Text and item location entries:
+ + + + + + +

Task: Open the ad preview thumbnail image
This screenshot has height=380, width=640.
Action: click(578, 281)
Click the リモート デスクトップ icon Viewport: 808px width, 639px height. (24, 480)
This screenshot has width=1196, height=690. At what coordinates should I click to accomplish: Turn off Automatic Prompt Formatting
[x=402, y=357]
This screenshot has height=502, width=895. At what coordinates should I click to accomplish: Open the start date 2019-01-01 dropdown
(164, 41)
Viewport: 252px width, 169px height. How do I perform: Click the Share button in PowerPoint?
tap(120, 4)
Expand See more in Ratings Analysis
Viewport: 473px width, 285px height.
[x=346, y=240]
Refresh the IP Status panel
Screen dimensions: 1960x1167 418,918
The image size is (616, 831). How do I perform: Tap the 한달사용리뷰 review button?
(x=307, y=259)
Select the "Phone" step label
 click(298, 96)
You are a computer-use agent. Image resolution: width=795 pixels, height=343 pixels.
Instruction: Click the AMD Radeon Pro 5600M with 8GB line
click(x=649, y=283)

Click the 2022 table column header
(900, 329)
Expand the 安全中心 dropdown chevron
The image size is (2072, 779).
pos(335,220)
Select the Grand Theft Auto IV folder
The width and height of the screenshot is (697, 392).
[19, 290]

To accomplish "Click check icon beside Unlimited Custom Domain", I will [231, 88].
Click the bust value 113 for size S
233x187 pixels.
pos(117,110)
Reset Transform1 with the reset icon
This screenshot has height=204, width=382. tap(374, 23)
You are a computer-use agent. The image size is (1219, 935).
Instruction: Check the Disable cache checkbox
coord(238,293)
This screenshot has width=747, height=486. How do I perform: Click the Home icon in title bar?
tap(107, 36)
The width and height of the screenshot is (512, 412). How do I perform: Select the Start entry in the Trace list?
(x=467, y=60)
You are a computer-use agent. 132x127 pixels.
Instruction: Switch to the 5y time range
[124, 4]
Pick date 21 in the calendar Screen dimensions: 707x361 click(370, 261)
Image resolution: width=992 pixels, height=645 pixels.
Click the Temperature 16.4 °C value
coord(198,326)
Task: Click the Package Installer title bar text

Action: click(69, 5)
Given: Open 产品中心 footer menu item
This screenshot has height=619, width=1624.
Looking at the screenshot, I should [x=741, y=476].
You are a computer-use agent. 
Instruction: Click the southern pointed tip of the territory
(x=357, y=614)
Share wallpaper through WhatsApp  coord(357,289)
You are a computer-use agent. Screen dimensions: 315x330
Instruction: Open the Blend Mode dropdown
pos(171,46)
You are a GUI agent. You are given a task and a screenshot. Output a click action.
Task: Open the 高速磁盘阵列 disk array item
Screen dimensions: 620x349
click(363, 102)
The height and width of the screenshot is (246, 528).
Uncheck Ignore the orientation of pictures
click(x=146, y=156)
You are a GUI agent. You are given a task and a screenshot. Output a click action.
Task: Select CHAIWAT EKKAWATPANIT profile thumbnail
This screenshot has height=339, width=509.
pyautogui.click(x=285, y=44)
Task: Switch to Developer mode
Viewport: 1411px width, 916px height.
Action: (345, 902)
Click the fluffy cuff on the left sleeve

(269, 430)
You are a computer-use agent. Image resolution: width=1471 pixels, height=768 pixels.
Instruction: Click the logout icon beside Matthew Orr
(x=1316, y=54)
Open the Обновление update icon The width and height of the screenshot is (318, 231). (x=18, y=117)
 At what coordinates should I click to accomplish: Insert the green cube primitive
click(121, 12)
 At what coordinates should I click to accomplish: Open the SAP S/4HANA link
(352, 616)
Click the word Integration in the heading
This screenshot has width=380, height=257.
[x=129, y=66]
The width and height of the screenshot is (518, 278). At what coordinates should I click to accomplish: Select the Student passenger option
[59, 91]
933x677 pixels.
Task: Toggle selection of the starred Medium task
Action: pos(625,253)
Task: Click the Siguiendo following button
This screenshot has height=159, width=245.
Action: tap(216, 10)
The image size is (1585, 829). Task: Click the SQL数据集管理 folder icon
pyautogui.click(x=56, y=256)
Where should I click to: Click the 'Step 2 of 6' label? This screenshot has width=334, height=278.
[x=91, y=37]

+ + + + + + +

THE TASK:
Output the lines from the line with "You are a computer-use agent. The" up to and including the line with "Pick date 21" as a two-column CSV with the headers text and answer, one row per text-answer pair. Enclose each field in quotation marks and replace line breaks with spaces.

WRITTEN RESPONSE:
text,answer
"You are a computer-use agent. The image size is (1219, 935). Instruction: Check the Disable cache checkbox","coord(238,293)"
"This screenshot has width=747, height=486. How do I perform: Click the Home icon in title bar?","tap(107, 36)"
"The width and height of the screenshot is (512, 412). How do I perform: Select the Start entry in the Trace list?","(x=467, y=60)"
"You are a computer-use agent. 132x127 pixels. Instruction: Switch to the 5y time range","[124, 4]"
"Pick date 21 in the calendar Screen dimensions: 707x361","click(370, 261)"